To do »
Can you put every one of the rows below into a JSON list of strings, with one string for each line and blank lines left out?

Data lines »
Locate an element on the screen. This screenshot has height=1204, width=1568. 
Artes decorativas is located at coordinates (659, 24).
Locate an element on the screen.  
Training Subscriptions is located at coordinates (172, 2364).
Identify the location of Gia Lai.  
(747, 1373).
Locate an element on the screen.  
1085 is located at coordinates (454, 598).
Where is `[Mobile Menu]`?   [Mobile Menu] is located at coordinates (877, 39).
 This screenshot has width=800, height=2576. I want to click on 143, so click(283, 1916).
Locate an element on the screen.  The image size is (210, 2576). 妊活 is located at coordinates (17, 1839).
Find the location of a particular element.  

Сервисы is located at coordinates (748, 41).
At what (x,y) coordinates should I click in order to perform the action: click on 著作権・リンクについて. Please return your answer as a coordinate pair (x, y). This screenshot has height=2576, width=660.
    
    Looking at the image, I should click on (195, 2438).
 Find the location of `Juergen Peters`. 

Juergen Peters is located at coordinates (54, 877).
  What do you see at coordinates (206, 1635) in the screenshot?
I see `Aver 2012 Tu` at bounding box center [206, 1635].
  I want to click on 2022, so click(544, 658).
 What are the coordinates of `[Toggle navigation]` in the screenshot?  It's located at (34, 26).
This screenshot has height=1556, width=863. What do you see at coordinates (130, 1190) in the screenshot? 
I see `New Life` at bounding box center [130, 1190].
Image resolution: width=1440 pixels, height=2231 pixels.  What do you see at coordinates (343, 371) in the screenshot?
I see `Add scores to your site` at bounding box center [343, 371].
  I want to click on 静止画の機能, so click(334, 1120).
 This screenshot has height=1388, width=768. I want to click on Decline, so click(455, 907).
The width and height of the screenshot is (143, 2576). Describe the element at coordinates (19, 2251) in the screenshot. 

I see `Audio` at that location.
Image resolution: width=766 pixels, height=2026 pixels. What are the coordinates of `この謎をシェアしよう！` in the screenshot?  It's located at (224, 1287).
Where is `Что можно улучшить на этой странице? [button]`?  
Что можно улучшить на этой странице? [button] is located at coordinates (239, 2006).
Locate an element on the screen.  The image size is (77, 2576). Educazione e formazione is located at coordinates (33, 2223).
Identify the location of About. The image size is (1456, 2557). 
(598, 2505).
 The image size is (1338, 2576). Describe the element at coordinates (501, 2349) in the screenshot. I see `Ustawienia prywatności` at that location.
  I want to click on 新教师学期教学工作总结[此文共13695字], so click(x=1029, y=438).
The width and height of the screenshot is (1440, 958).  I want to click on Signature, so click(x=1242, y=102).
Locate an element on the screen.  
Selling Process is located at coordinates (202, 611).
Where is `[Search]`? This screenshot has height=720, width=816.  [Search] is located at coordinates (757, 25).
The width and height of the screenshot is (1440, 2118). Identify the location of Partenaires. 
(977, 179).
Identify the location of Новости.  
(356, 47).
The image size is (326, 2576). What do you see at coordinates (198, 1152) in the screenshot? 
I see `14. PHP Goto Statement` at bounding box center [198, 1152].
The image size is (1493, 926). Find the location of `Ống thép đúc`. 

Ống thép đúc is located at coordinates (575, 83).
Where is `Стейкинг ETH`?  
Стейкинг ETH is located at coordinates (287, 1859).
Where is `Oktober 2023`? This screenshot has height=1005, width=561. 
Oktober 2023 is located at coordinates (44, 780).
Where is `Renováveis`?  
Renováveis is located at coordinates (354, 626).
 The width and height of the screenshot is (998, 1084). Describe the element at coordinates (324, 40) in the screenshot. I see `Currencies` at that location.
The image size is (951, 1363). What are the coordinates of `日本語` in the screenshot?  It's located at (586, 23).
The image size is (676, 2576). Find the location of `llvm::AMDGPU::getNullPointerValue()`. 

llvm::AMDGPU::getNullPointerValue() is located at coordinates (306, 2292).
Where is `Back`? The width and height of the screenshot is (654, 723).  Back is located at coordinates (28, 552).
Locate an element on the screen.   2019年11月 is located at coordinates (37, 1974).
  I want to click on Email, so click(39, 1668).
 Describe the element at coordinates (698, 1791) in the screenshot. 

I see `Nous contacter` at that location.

Finished task »
[
  "Locate an element on the screen. This screenshot has height=1204, width=1568. ",
  "Artes decorativas is located at coordinates (659, 24).",
  "Locate an element on the screen.  ",
  "Training Subscriptions is located at coordinates (172, 2364).",
  "Identify the location of Gia Lai.  ",
  "(747, 1373).",
  "Locate an element on the screen.  ",
  "1085 is located at coordinates (454, 598).",
  "Where is `[Mobile Menu]`?   [Mobile Menu] is located at coordinates (877, 39).",
  " This screenshot has width=800, height=2576. I want to click on 143, so click(283, 1916).",
  "Locate an element on the screen.  The image size is (210, 2576). 妊活 is located at coordinates (17, 1839).",
  "Find the location of a particular element.  ",
  "Сервисы is located at coordinates (748, 41).",
  "At what (x,y) coordinates should I click in order to perform the action: click on 著作権・リンクについて. Please return your answer as a coordinate pair (x, y). This screenshot has height=2576, width=660.",
  "    Looking at the image, I should click on (195, 2438).",
  " Find the location of `Juergen Peters`. ",
  "Juergen Peters is located at coordinates (54, 877).",
  "  What do you see at coordinates (206, 1635) in the screenshot?",
  "I see `Aver 2012 Tu` at bounding box center [206, 1635].",
  "  I want to click on 2022, so click(544, 658).",
  " What are the coordinates of `[Toggle navigation]` in the screenshot?  It's located at (34, 26).",
  "This screenshot has height=1556, width=863. What do you see at coordinates (130, 1190) in the screenshot? ",
  "I see `New Life` at bounding box center [130, 1190].",
  "Image resolution: width=1440 pixels, height=2231 pixels.  What do you see at coordinates (343, 371) in the screenshot?",
  "I see `Add scores to your site` at bounding box center [343, 371].",
  "  I want to click on 静止画の機能, so click(334, 1120).",
  " This screenshot has height=1388, width=768. I want to click on Decline, so click(455, 907).",
  "The width and height of the screenshot is (143, 2576). Describe the element at coordinates (19, 2251) in the screenshot. ",
  "I see `Audio` at that location.",
  "Image resolution: width=766 pixels, height=2026 pixels. What are the coordinates of `この謎をシェアしよう！` in the screenshot?  It's located at (224, 1287).",
  "Where is `Что можно улучшить на этой странице? [button]`?  ",
  "Что можно улучшить на этой странице? [button] is located at coordinates (239, 2006).",
  "Locate an element on the screen.  The image size is (77, 2576). Educazione e formazione is located at coordinates (33, 2223).",
  "Identify the location of About. The image size is (1456, 2557). ",
  "(598, 2505).",
  " The image size is (1338, 2576). Describe the element at coordinates (501, 2349) in the screenshot. I see `Ustawienia prywatności` at that location.",
  "  I want to click on 新教师学期教学工作总结[此文共13695字], so click(x=1029, y=438).",
  "The width and height of the screenshot is (1440, 958).  I want to click on Signature, so click(x=1242, y=102).",
  "Locate an element on the screen.  ",
  "Selling Process is located at coordinates (202, 611).",
  "Where is `[Search]`? This screenshot has height=720, width=816.  [Search] is located at coordinates (757, 25).",
  "The width and height of the screenshot is (1440, 2118). Identify the location of Partenaires. ",
  "(977, 179).",
  "Identify the location of Новости.  ",
  "(356, 47).",
  "The image size is (326, 2576). What do you see at coordinates (198, 1152) in the screenshot? ",
  "I see `14. PHP Goto Statement` at bounding box center [198, 1152].",
  "The image size is (1493, 926). Find the location of `Ống thép đúc`. ",
  "Ống thép đúc is located at coordinates (575, 83).",
  "Where is `Стейкинг ETH`?  ",
  "Стейкинг ETH is located at coordinates (287, 1859).",
  "Where is `Oktober 2023`? This screenshot has height=1005, width=561. ",
  "Oktober 2023 is located at coordinates (44, 780).",
  "Where is `Renováveis`?  ",
  "Renováveis is located at coordinates (354, 626).",
  " The width and height of the screenshot is (998, 1084). Describe the element at coordinates (324, 40) in the screenshot. I see `Currencies` at that location.",
  "The image size is (951, 1363). What are the coordinates of `日本語` in the screenshot?  It's located at (586, 23).",
  "The image size is (676, 2576). Find the location of `llvm::AMDGPU::getNullPointerValue()`. ",
  "llvm::AMDGPU::getNullPointerValue() is located at coordinates (306, 2292).",
  "Where is `Back`? The width and height of the screenshot is (654, 723).  Back is located at coordinates (28, 552).",
  "Locate an element on the screen.   2019年11月 is located at coordinates (37, 1974).",
  "  I want to click on Email, so click(39, 1668).",
  " Describe the element at coordinates (698, 1791) in the screenshot. ",
  "I see `Nous contacter` at that location."
]